RECORD EXCERPTS:
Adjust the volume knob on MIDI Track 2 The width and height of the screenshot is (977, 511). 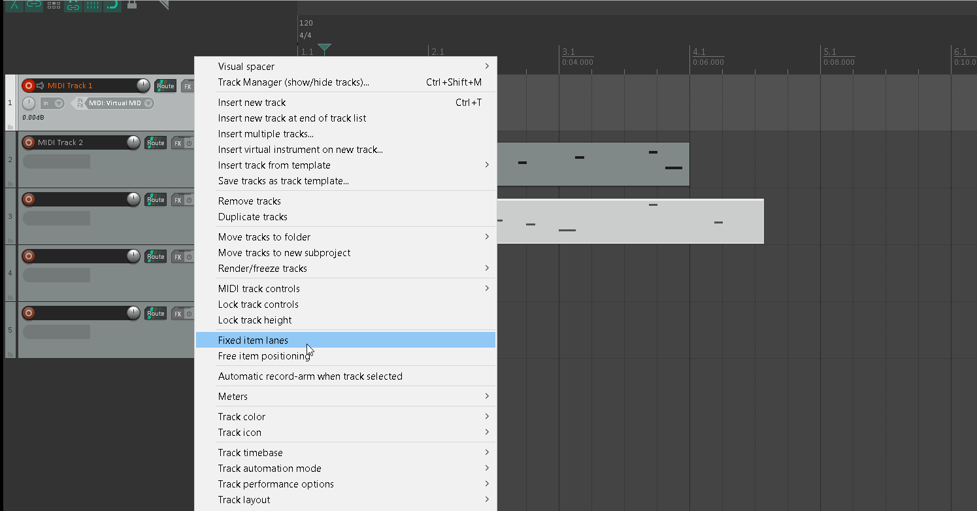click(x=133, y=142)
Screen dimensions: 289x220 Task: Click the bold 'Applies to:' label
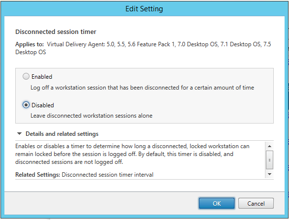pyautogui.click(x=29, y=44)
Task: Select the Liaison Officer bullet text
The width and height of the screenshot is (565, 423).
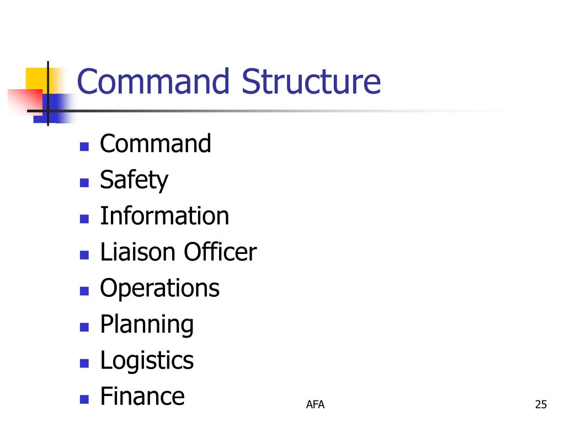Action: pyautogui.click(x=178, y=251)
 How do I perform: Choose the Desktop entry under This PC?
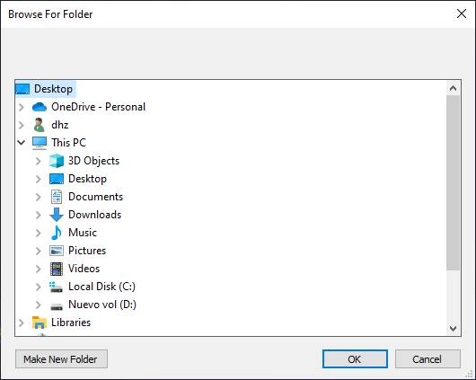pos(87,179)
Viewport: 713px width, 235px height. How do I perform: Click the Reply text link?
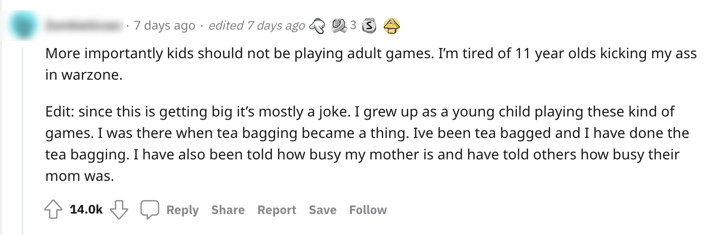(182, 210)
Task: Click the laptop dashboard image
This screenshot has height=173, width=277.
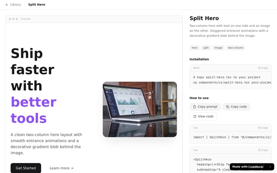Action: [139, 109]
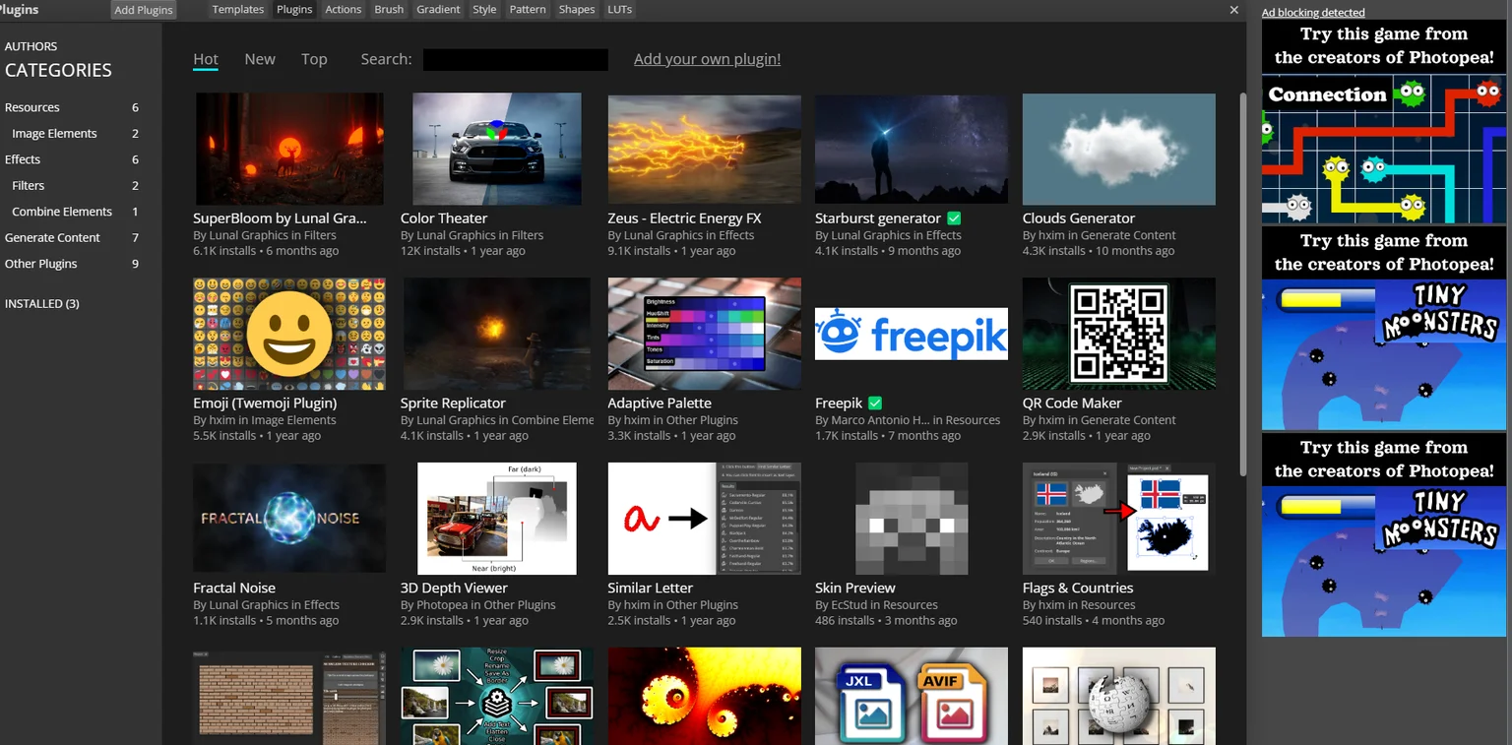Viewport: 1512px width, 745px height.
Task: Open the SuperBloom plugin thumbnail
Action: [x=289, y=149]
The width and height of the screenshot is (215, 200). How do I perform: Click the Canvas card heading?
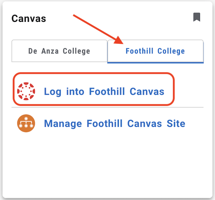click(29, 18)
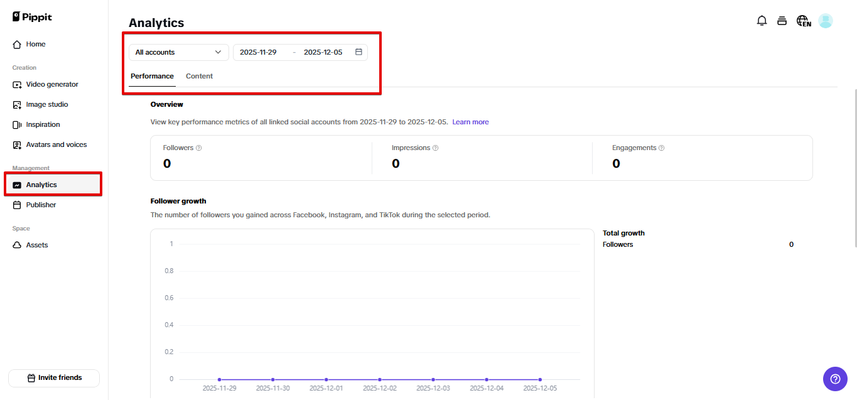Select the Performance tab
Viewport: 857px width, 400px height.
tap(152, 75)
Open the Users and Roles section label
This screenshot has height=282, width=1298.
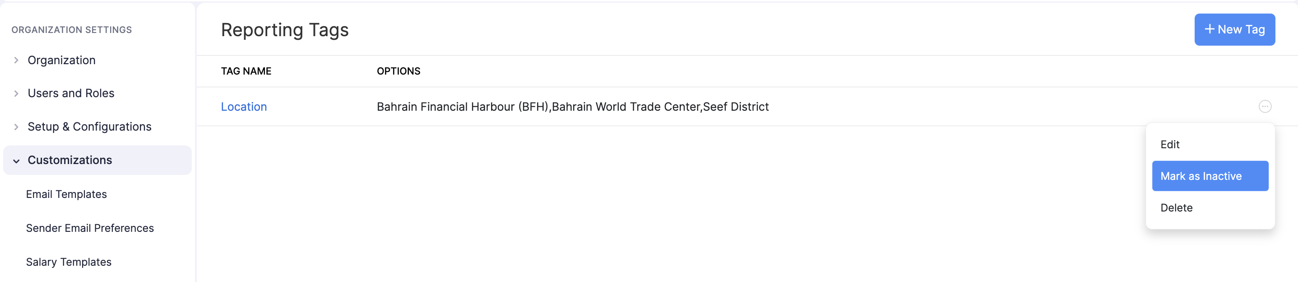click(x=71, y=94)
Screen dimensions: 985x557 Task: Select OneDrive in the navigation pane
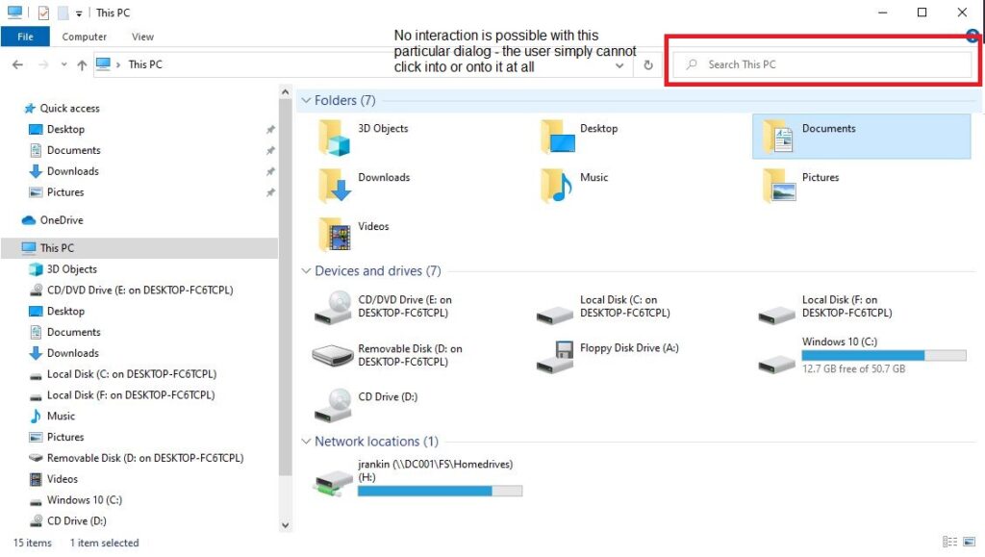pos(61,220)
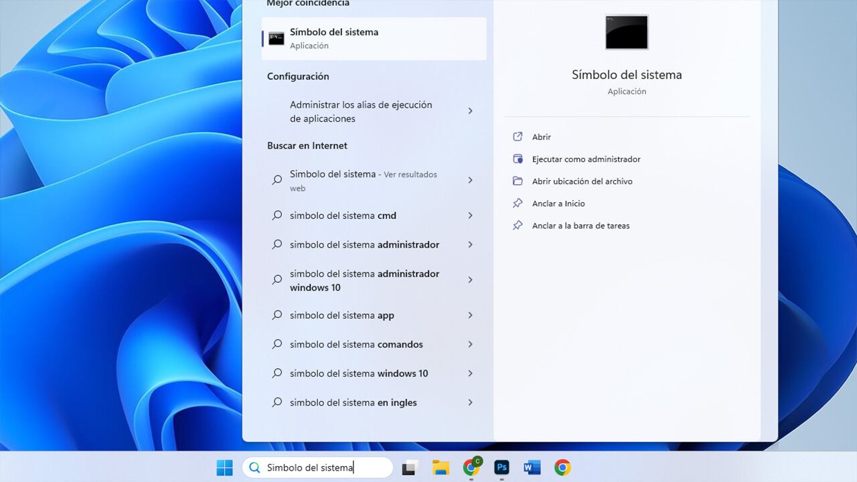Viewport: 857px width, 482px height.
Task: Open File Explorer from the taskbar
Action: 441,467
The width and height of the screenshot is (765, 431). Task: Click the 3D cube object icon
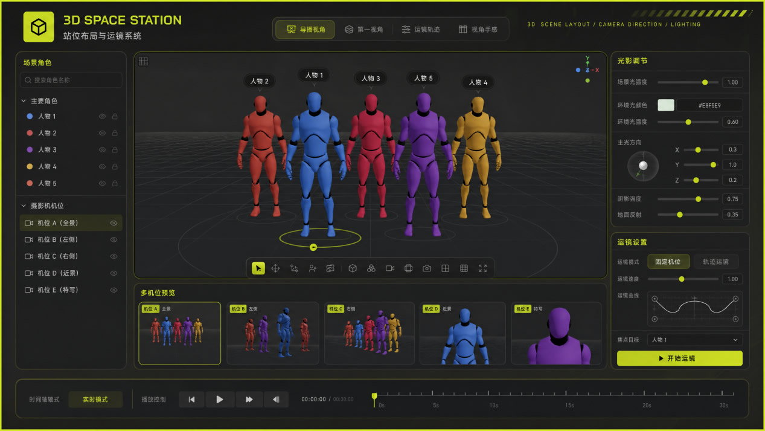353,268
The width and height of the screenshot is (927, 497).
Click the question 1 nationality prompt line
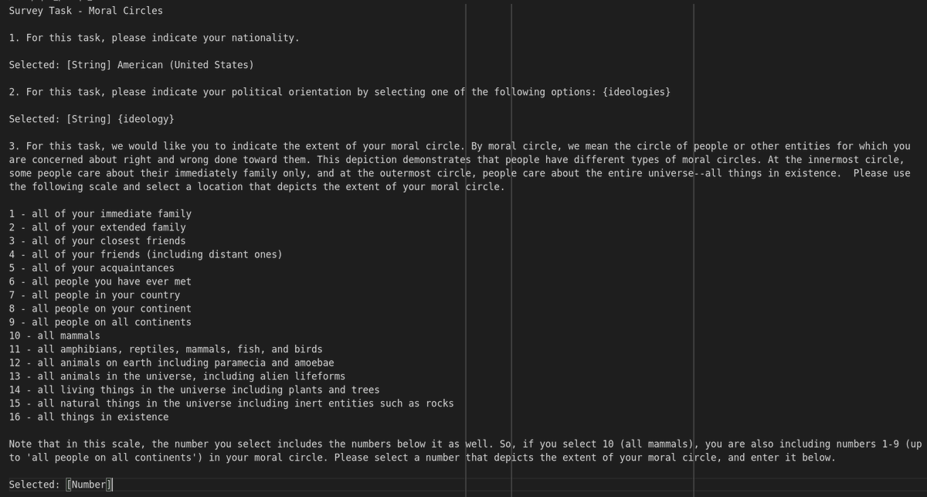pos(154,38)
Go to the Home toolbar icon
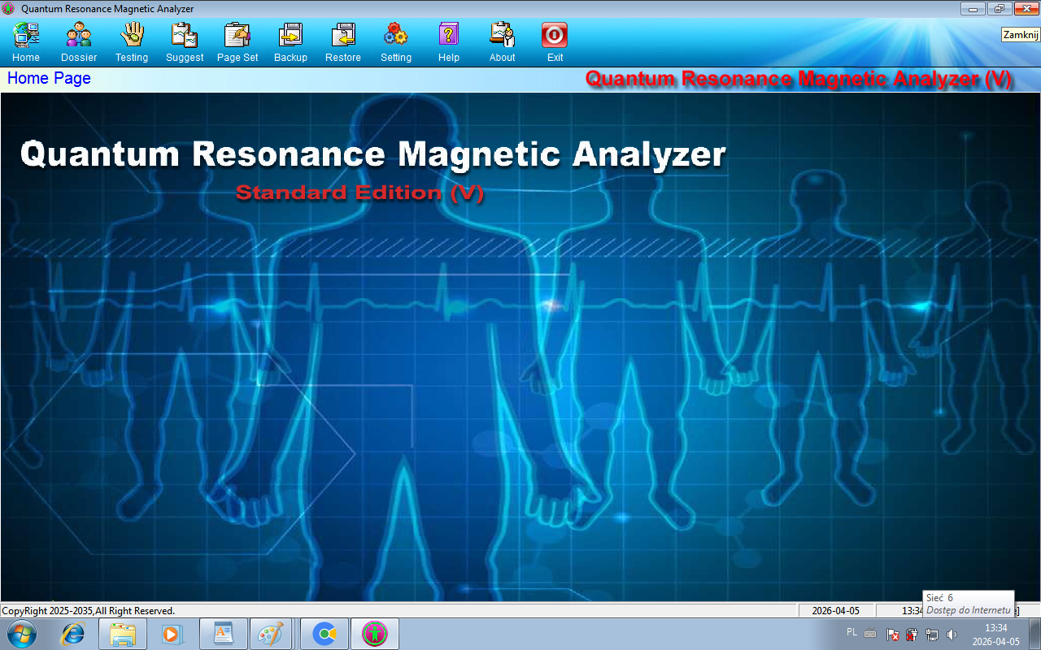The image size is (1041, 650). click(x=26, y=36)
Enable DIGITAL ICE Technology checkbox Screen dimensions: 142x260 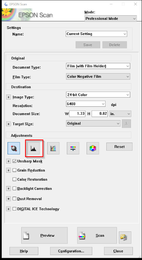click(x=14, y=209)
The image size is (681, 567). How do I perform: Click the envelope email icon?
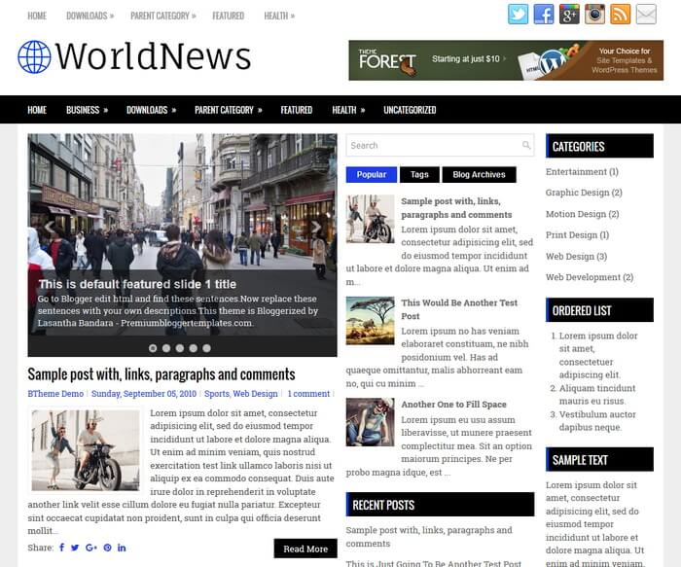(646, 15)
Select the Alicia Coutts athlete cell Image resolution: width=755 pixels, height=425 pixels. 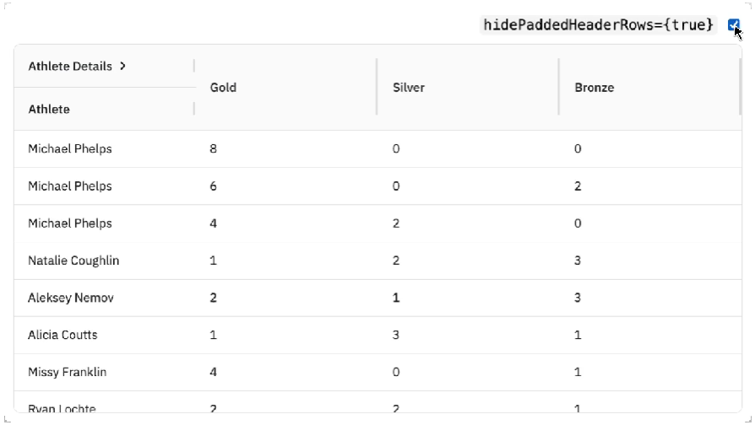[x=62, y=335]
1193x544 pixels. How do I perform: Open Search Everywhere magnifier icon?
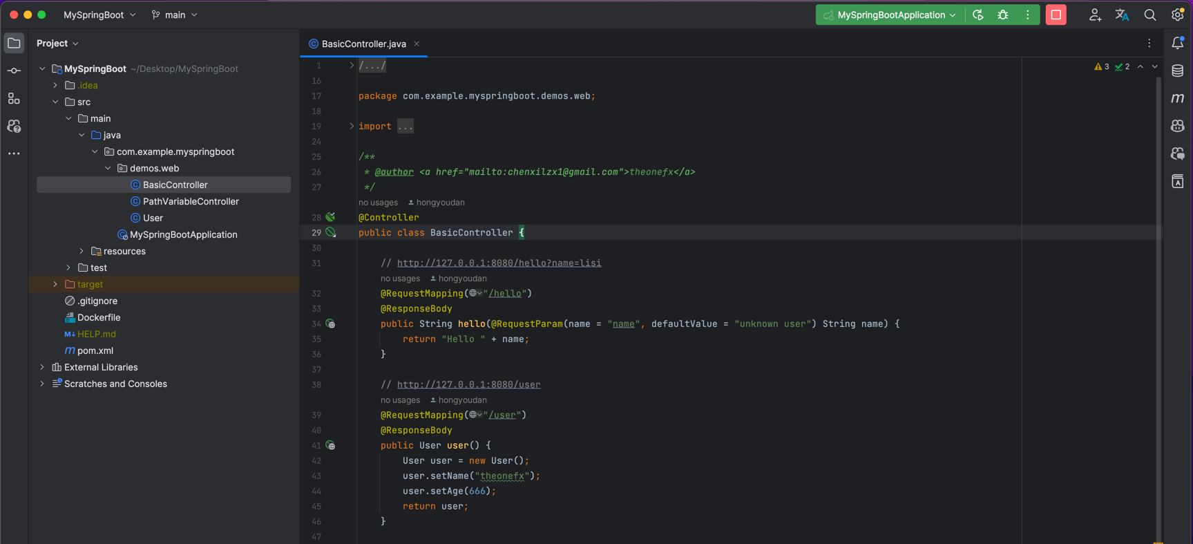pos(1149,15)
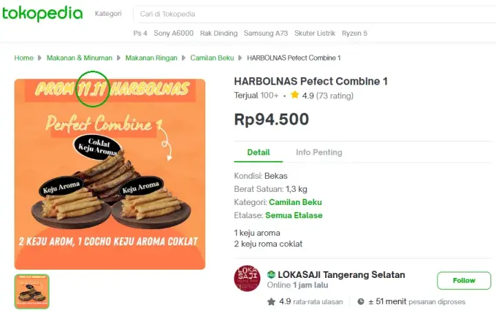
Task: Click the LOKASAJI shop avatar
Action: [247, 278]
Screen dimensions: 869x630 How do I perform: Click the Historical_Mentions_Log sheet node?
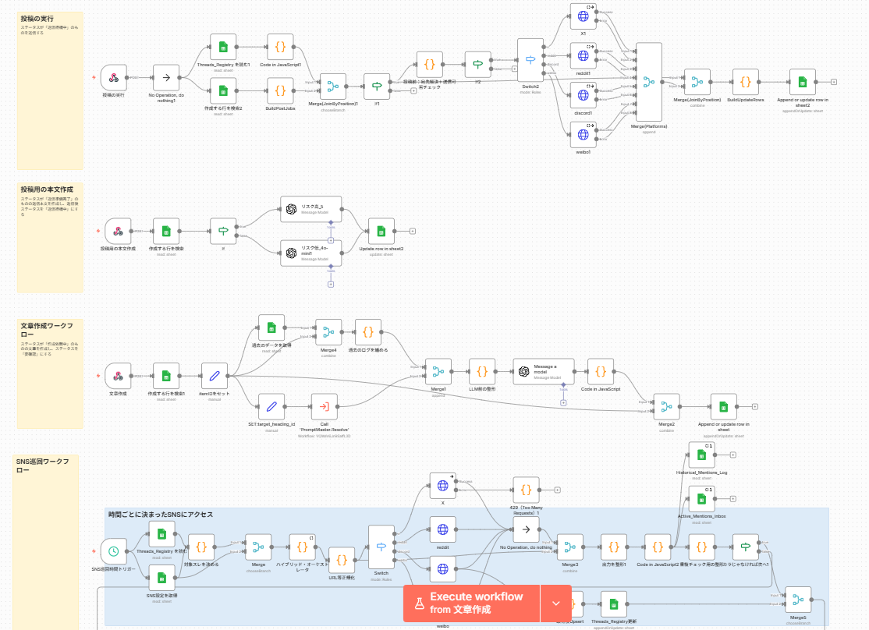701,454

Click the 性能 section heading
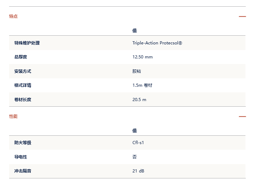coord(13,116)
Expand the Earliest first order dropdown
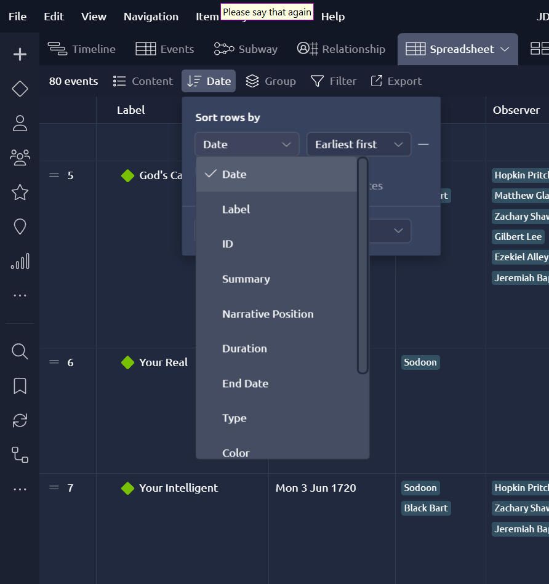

DIRECTIONS FOR THIS TASK:
The lines from the one containing "Screen dimensions: 869x630" through the final line of the data are to be repeated exactly, with both ends included and all pictures left out.

RESULT:
Screen dimensions: 869x630 How do I perform: Click the Historical_Mentions_Log sheet node?
701,454

Click the 性能 section heading
coord(13,116)
Expand the Earliest first order dropdown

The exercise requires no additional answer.